> _Extrait fourni_:
- - - -
Une question sinon: envisagez vous de mettre en ligne les tests et les comparos (je pense notamment à celui des rads et à celui des alims qui sera un bon complément de ce qui y est déjà) au bout d'un certain temps (genre à la sortie du canard suivant)? Histoire de constituer une base de donnée en ligne avec ces comparos de qualitay qui peuvent vraiment devenir une base de référence, et faire parler de CPC (recherche google "comparatif ventirad" et hop, CPC powa).

----------


## Frypolar

> (parce que les tests HW du site sont clairement de qualité et on y voit bien la même grosse patte du Doc)


A ce propos, même sur le forum de jeuxvideo.com ou autres encore plus obscures, j'ai remarqué que dès qu'un mec proposait une alim Advance ou équivalente, il se prenait systématiquement dans la tête un lien vers le comparo du Doc' (et pas de ma part  ::P: ). Je pense que c'est le genre de tests qui manquaient aux gens et ils sont bien contents de trouver une référence  :;): .

En parlant d'alim', les Antec TruePower New n'ont jamais été testées pourtant il semble qu'on en vende pas mal. Yabon ou yapabon (ou réponse au prochain numéro  :tired: ) ?

----------


## Wobak

> Je partage tout à fait leur avis sur le watercooling. Je fais tourner un E8400 @3.6Ghz avec un Noctua. C'est silencieux, plus qu'un kit de watercooling, et ça chauffe pas.


Petit joueur ! Ca tourne à 4GHz facile !!

Sinon j'ai commencé à lire le mien, j'adore, et depuis j'l'ai oublié chez un pote  :Emo:

----------


## JeremyBG

> Une question sinon: envisagez vous de mettre en ligne les tests et les comparos (je pense notamment à celui des rads et à celui des alims qui sera un bon complément de ce qui y est déjà) au bout d'un certain temps (genre à la sortie du canard suivant)? Histoire de constituer une base de donnée en ligne avec ces comparos de qualitay qui peuvent vraiment devenir une base de référence, et faire parler de CPC (recherche google "comparatif ventirad" et hop, CPC powa).


Surtout que, pour les ventirads, les informations comme les watts dissipié pour tel volume sonores sont assez intéressantes et çà serait effectivement pas mal d'avoir çà sous la main sur le net.
Et je trouve honnête la proposition d'Ezechiel de foutre toussa sur la base de donnée lorsque le mag' suivant sort.

----------


## Aun

Une petite question, le I5 750 overclocké à 4 GHz il dissipe combien de watts?

----------


## zifox

Ca dépend de la tension à laquelle tu le fait tourner.

----------


## Frypolar

> Une petite question, le I5 750 overclocké à 4 GHz il dissipe combien de watts?


Au pif, 140W ? Même moins.
- - - -
Données sur les éléments et la position du texte
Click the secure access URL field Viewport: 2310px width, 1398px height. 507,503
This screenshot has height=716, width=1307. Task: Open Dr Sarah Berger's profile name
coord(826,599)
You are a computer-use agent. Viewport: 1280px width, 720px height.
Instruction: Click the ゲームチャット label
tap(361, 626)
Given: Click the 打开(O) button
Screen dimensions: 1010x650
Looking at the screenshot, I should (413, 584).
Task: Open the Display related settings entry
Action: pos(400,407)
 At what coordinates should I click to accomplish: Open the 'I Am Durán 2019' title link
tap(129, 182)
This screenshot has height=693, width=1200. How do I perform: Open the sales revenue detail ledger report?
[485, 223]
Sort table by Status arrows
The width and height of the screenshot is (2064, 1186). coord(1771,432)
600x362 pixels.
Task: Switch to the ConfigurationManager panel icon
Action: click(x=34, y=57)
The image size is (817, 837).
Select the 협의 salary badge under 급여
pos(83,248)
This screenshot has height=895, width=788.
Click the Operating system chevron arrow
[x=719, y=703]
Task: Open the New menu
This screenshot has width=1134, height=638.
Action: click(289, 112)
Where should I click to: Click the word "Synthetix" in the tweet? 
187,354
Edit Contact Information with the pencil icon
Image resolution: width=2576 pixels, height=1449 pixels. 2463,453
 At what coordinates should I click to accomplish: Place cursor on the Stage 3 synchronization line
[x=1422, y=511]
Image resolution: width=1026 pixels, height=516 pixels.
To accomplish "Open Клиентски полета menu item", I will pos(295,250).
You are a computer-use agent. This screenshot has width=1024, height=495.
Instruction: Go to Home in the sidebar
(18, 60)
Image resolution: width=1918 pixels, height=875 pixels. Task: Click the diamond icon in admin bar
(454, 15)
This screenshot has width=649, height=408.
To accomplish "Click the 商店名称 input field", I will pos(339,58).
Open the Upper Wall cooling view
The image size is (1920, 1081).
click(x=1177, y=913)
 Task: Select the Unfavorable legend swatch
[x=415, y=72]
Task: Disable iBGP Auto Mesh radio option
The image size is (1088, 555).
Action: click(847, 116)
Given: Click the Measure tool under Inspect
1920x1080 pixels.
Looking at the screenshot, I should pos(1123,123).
- - - -
> _Petit exercice_: Poursuivez la discussion de forum sur les tests et comparatifs de matériel à partir de son dernier message.

> _Réponse rédigée_:
----------


## Jolaventur

Je voudrais dire que la pub pour ce HS présent dans le bimensuel, ça fait vieux copier/coller à l'arrache.

----------


## Murne

Bon je viens de le finir et je dois dire que l'essai a été transformé ! Le "vrai" CPC Hardware commence avec ce n°2, et je n'ai pas de reproches à faire. Dans les bons points, je pense que le guide d'achat fait pile poil la bonne taille, je trouve que les explications des méthodologies sont les bienvenues, et la maquette est toujours aussi bonne. Voilà en gros c'est du bon, j'espère simplement que ce mag' ne menacera pas la rubrique hardware du CPC bimensuel.

----------


## fouizlala

Super. J'ai acheté le premier et le deuxième.
Bon pour 11€ je suis enfin sur et certain de l'alim' que je dois acheter et sinon...
Bon je vais l'acheter une fois par an ça sera largement suffisant je penses.

----------


## olivarius

Je viens de relire le n°1 : et bien il y a eu une très bonne progression entre les deux numéros. Déjà la couverture est très belle dans le n°2 !
Je pense que 4 numéros par an c'est génial ! On a tout le matos couvert en détail de cette façon et en plus il y a plus de réactivité vis à vis des sorties matos.

Bref du tout bon  :;):

----------


## Thierfeu

Que dire sur ce numéro si ce n'est "Putain, il est excellent !"

Je n'arrête pas de le lire et le relire, et pour avoir acheté tous les CPC (HS inclus) depuis le n° 1, je dirais que c'est le meilleur...si si.

Je pense qu'une sortie par trimestre est une périodicité adaptée...au pire une par semestre. Pensez à des petits dossiers bien faits, comme le montage du PC, qu'on a tous fait plus ou bien, et où on peut glaner des petites astuces.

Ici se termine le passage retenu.